#### Data under study ####
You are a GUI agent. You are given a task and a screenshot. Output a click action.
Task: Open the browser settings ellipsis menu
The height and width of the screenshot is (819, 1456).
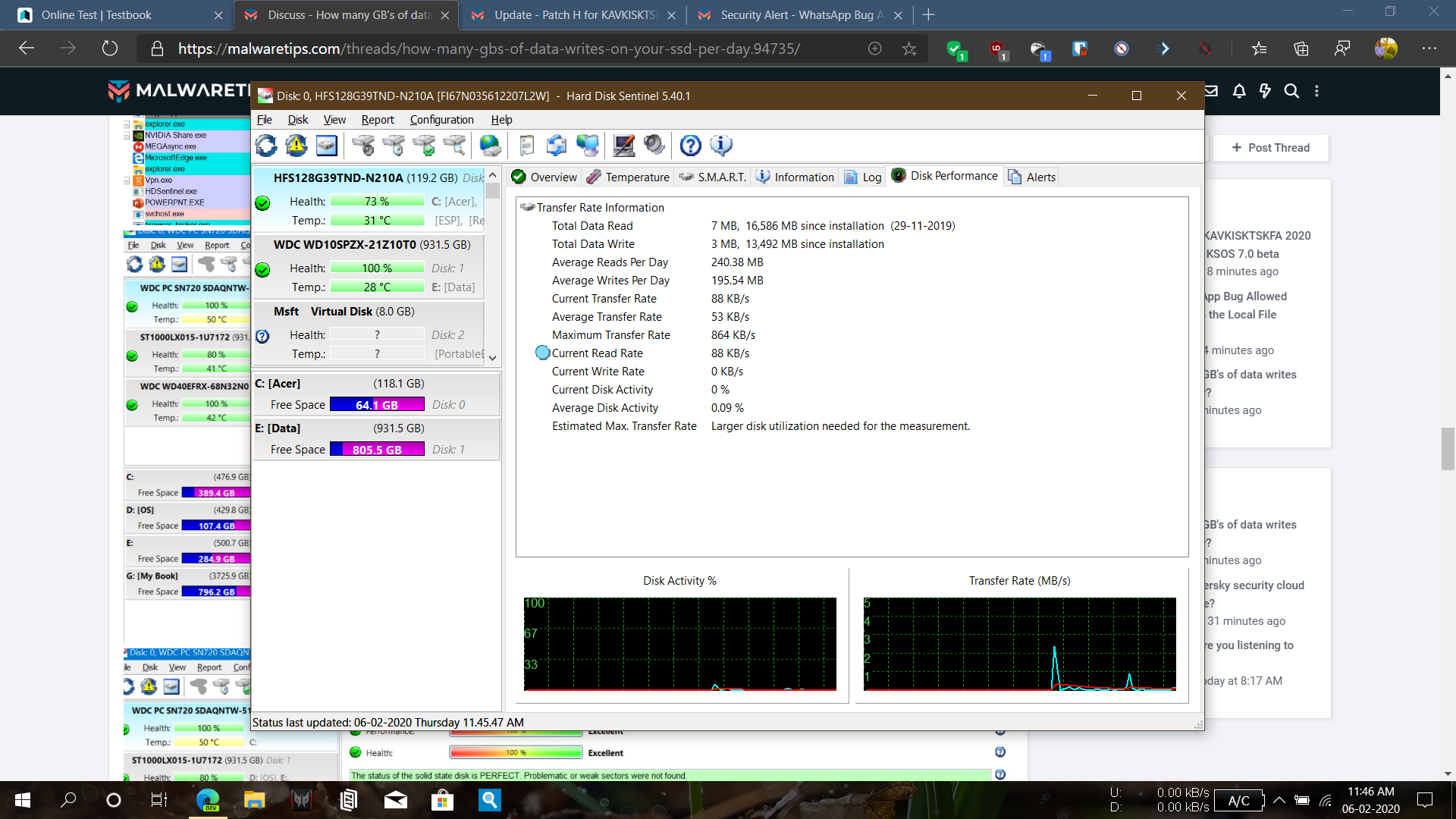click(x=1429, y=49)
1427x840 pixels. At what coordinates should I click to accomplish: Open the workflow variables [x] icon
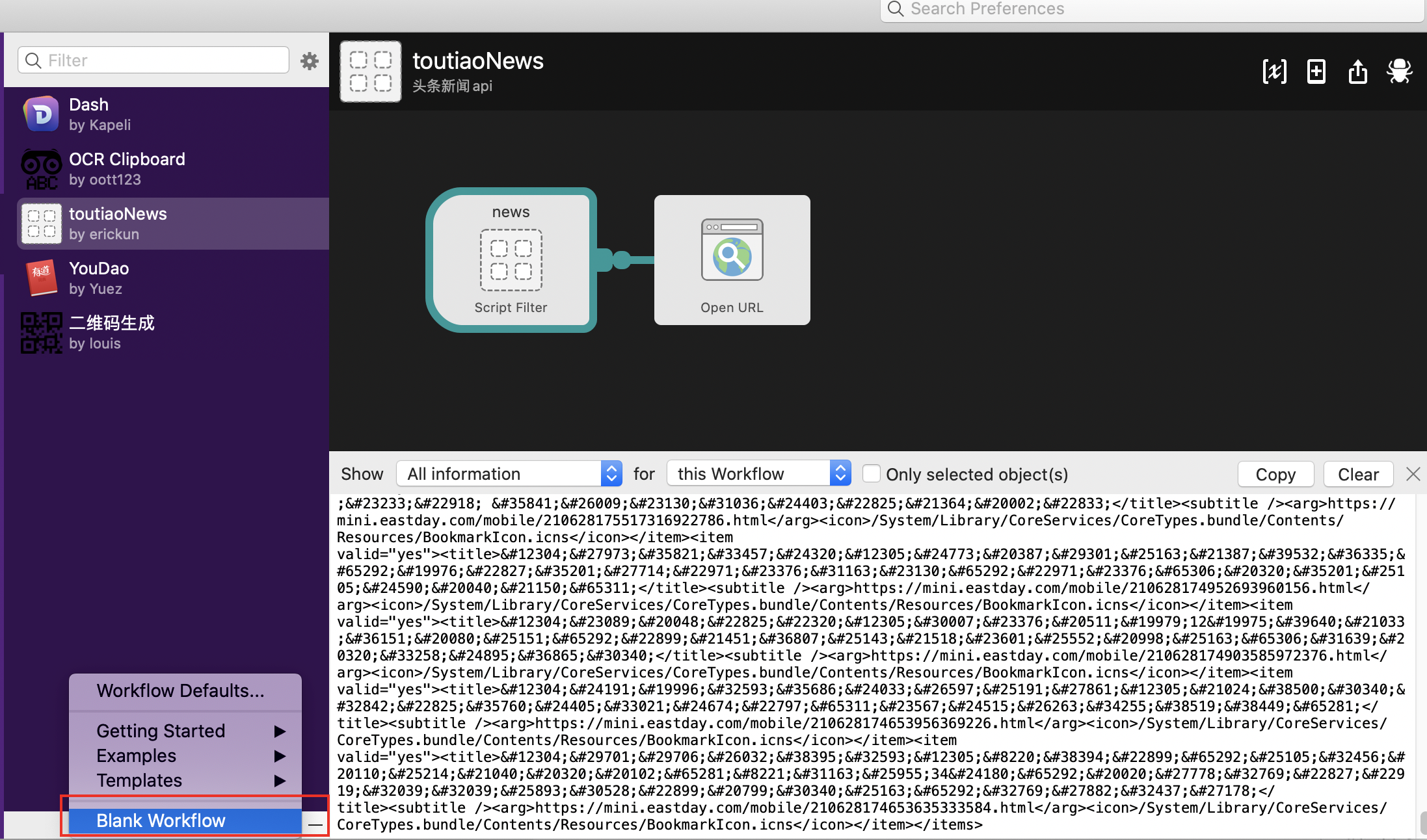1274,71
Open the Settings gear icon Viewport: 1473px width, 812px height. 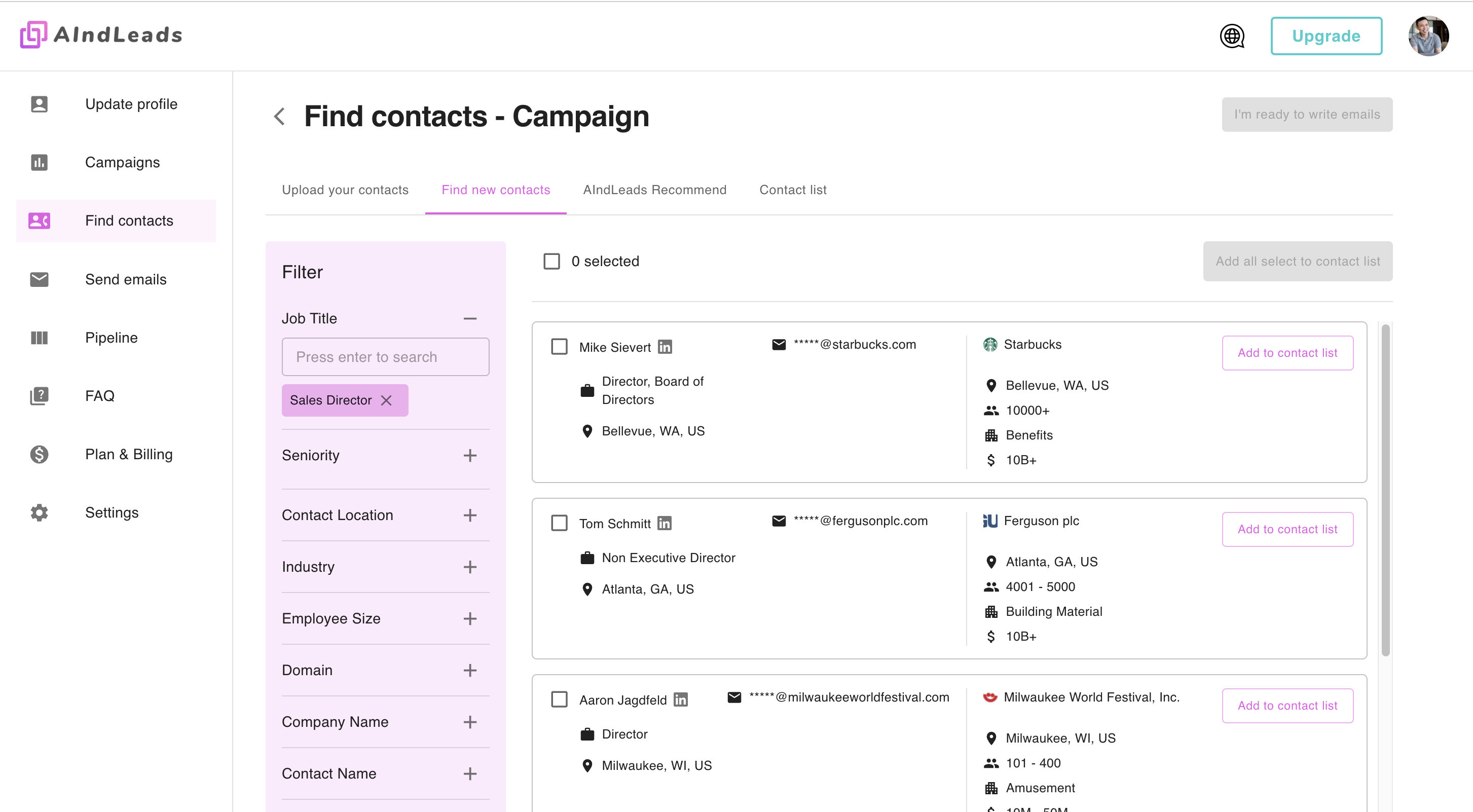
####
- Required work
Word for word, please reproduce each entry above and leave out every picture.

- Written solution
You are a GUI agent. You are given a task and a screenshot. Output a click action.
Task: Open the browser settings ellipsis menu
The height and width of the screenshot is (819, 1456).
click(x=1429, y=49)
1427x840 pixels. At what coordinates should I click to accomplish: Open the workflow variables [x] icon
1274,71
Open the Settings gear icon Viewport: 1473px width, 812px height. 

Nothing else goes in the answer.